Настя протянула ему карту, Владимир Петрович взглянул на фамилию, и что-то в его лице резко изменилось.
– Нет, я совершенно не помню эту роженицу.
– Прочтите, пожалуйста, ваши записи. Я, к сожалению, плохо разбираю ваш почерк. Почему понадобилось делать чревосечение?
Он внимательно прочел все записи, начиная с самой первой строчки. Насте стало казаться, что он вчитывается в текст с преувеличенным вниманием, и это ей почему-то не понравилось.
– У этой роженицы была сильно выражена астматическая компонента, – наконец сказал Пригарин. – Она никогда не занималась спортом, никогда не дышала с такой частотой, как это приходится делать при родах, и при наличии астматической компоненты она могла просто задохнуться.

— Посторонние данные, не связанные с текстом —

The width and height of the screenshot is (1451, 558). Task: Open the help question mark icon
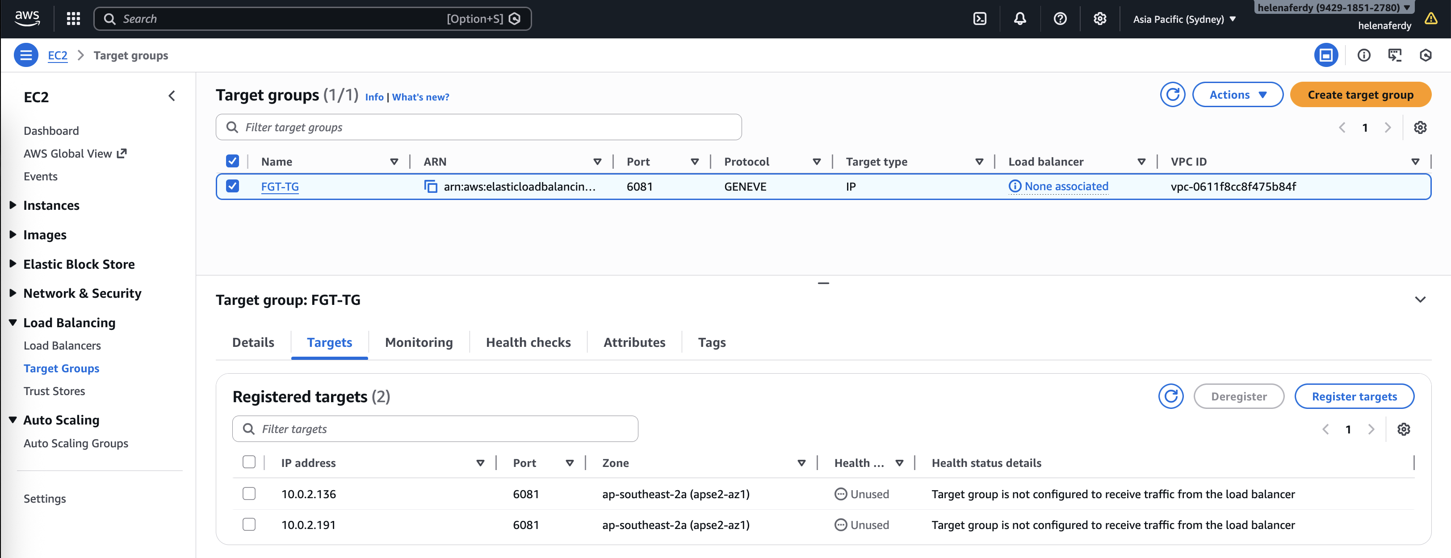tap(1060, 19)
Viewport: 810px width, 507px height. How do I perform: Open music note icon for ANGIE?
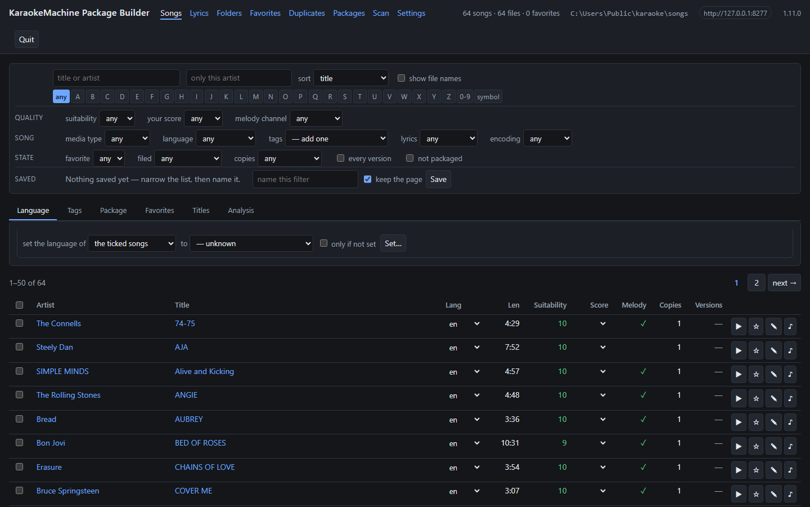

– Понятно. А на здоровье ребенка эта компонента могла сказаться?
– Безусловно. Хотя и утверждать категорически я бы не взялся. Видите ли, любые проблемы с нормальным дыханием – это проблемы с поступлением кислорода в организм. Нарушение кислородного обмена у беременной вполне может вызвать самые разнообразные нарушения у плода.

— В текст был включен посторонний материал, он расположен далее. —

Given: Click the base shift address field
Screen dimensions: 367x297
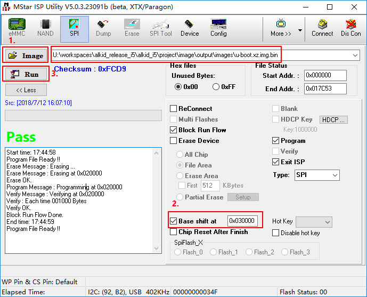Looking at the screenshot, I should [x=242, y=221].
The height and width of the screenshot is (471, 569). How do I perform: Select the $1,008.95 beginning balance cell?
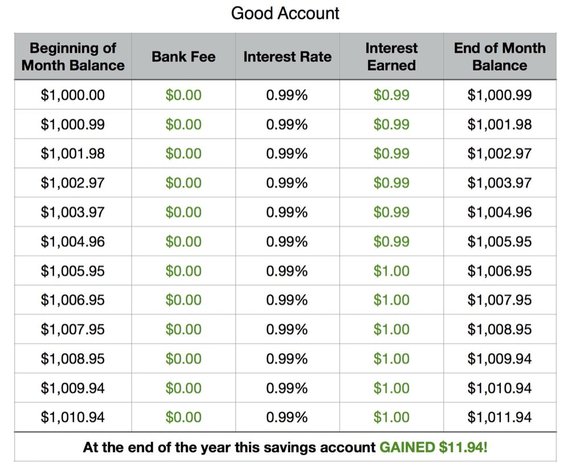pyautogui.click(x=73, y=359)
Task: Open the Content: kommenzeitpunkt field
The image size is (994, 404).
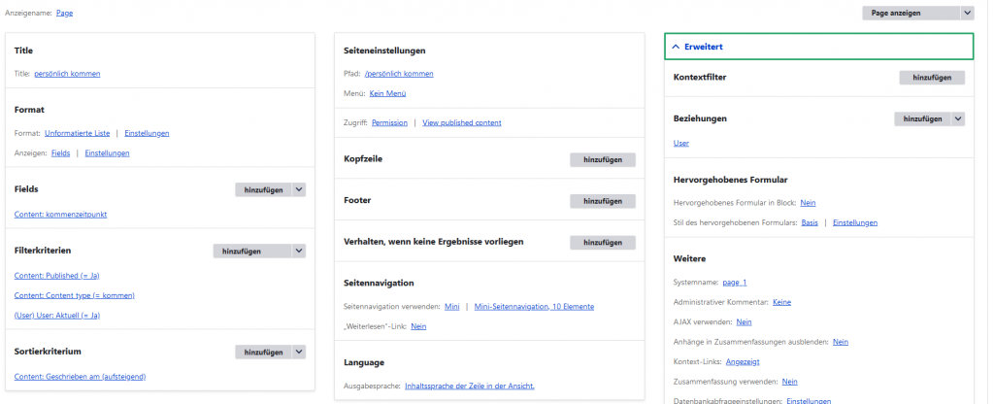Action: coord(59,215)
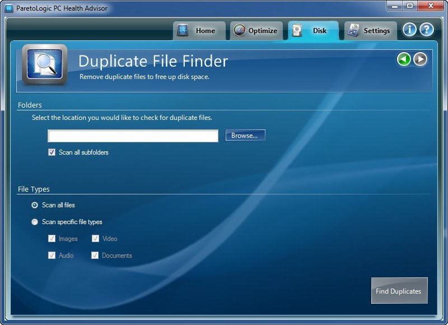Click the Browse button
Image resolution: width=448 pixels, height=325 pixels.
tap(245, 135)
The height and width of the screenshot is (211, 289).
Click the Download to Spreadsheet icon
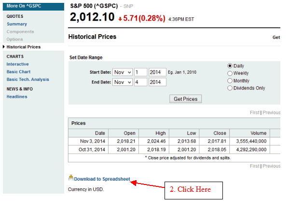(71, 178)
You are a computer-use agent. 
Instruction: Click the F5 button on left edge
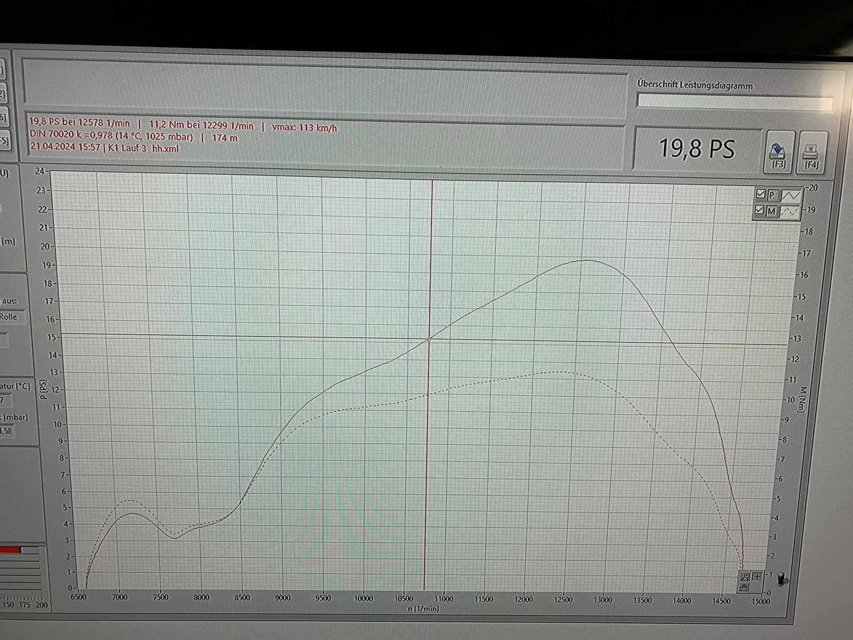[x=4, y=141]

Настя вдруг бросила взгляд на его руки, держащие карту, и увидела, что они сильно дрожат. Испугался, что ли? Интересно, чего? Или просто разнервничался? Тоже любопытно.

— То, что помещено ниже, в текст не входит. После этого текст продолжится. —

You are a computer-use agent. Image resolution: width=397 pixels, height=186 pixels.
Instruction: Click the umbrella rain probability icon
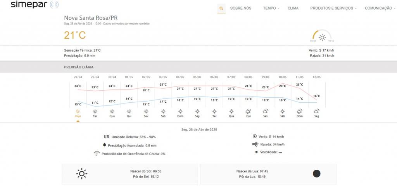[97, 153]
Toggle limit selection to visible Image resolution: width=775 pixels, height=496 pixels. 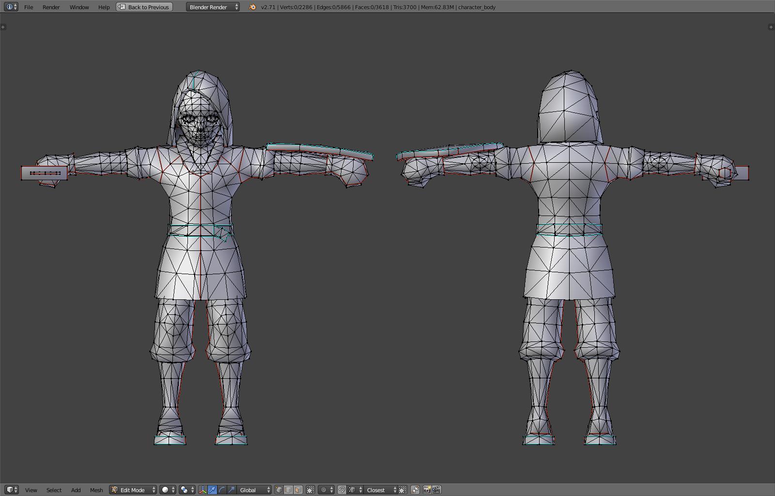[x=310, y=490]
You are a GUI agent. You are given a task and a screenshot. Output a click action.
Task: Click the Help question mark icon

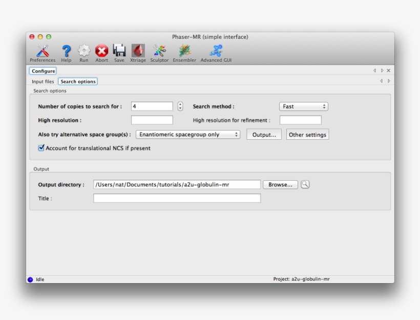coord(66,51)
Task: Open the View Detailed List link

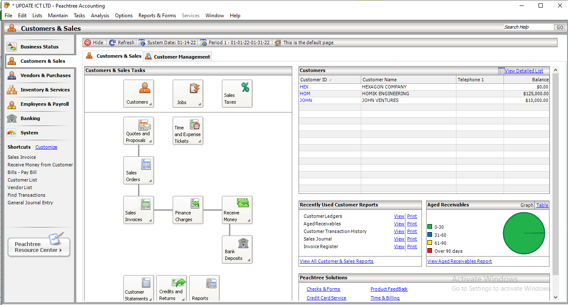Action: 524,70
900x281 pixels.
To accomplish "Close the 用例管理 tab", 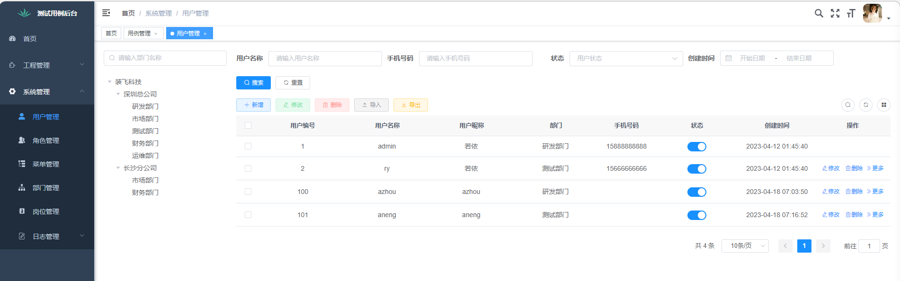I will 156,34.
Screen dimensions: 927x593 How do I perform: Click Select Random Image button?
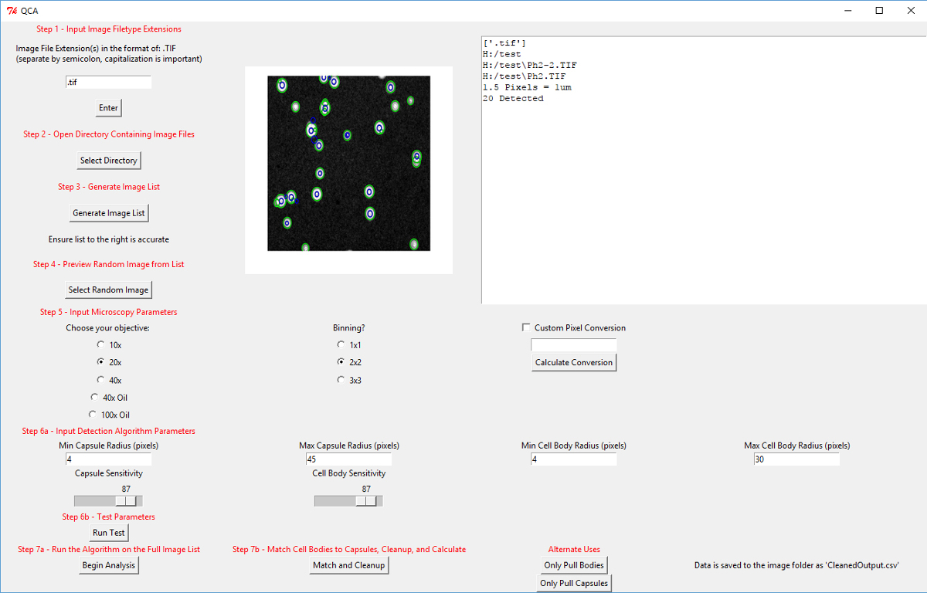pyautogui.click(x=108, y=290)
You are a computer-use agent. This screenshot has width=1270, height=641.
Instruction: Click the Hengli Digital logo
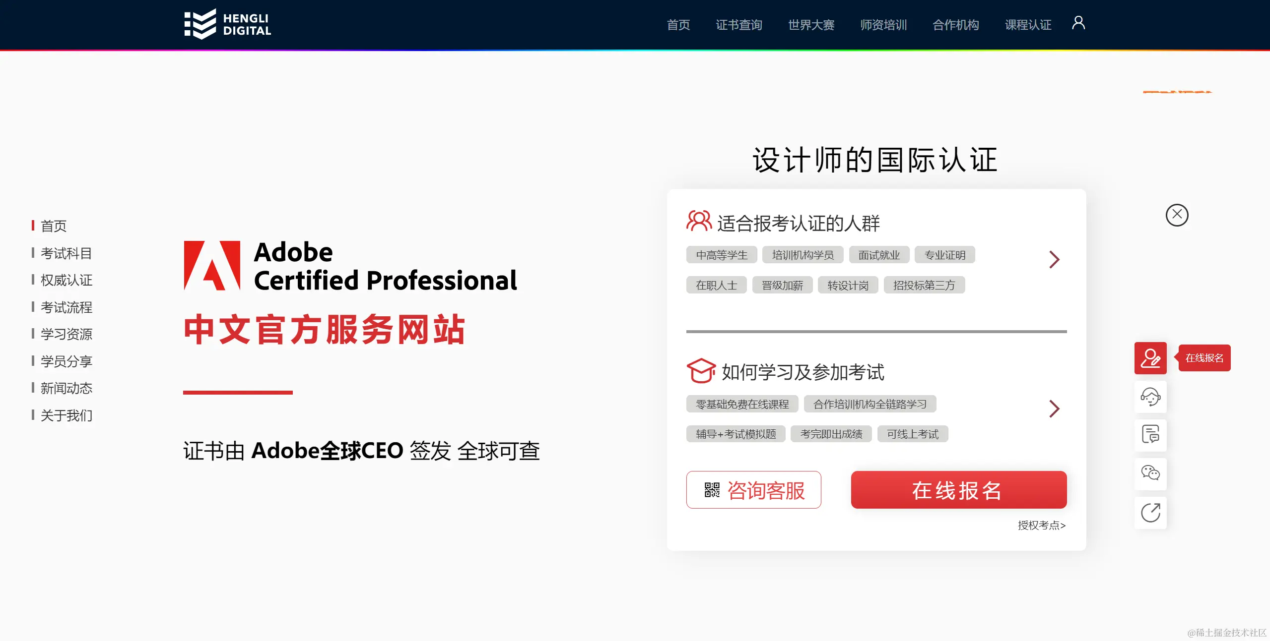pos(227,24)

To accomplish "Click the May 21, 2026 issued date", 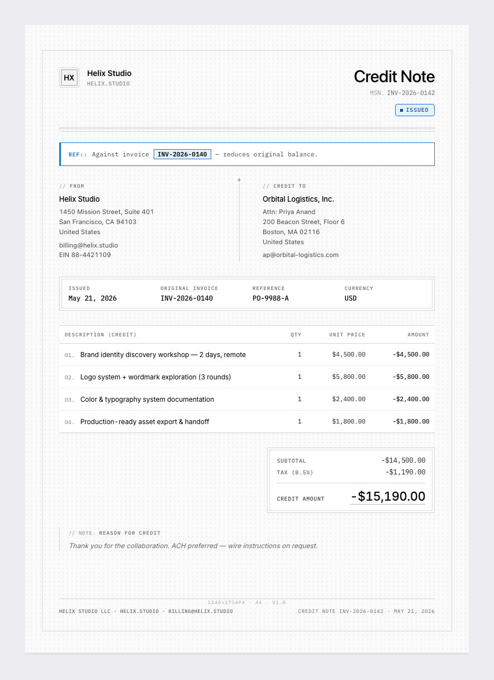I will coord(93,298).
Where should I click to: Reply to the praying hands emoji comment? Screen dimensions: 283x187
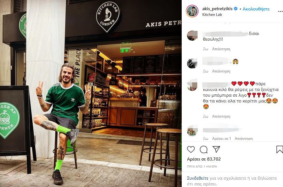coord(221,71)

Они проговорили еще около получаса, Настя подробно выспрашивала Пригарина о том, может ли нарушение кислородного обмена привести к нарушениям в психике ребенка. Но саму роженицу Владимир Петрович так и не вспомнил – ни по фамилии, ни по фотографии. Что ж удивляться, подумала Настя, столько лет прошло.
Ей очень хотелось закурить, но в квартире Пригариных табаком не пахло, она поняла, что здесь не курят, и мужественно терпела. Попрощавшись с доктором-пенсионером, она вышла на лестничную площадку и вызвала лифт, но, когда двери кабины открылись, передумала и не стала входить. Пригарин жил на последнем этаже, рядом с его дверью находилась лестница, ведущая на чердак. Настя присела на нижнюю ступеньку и вытащила сигареты. Не успела она сделать и двух затяжек, как из-за двери Пригарина послышался его голос:
– Виктор? Это я.
Настя поняла, что Владимир Петрович разговаривает по телефону. Она вспомнила его преувеличенное внимание к карте Галины Ивановны Параскевич, его дрожащие руки и прислушалась.
– Ко мне приходили из милиции. Нет, не то. Нет, насчет Параскевича. Виктор, что происходит? Я ничего не понимаю. Откуда все это полезло? Да не психую я, а просто мне это не нравится. Насчет родов спрашивали. Да. Да. Нет, сказал, что не помню. У нее в карте записана астматическая компонента. Нет, с этой стороны все нормально, но я не понимаю, почему именно сейчас… Ладно. Хорошо, договорились.
Настя докурила сигарету, на цыпочках спустилась по лестнице на два этажа ниже и только оттуда поехала на лифте. Ай да доктор!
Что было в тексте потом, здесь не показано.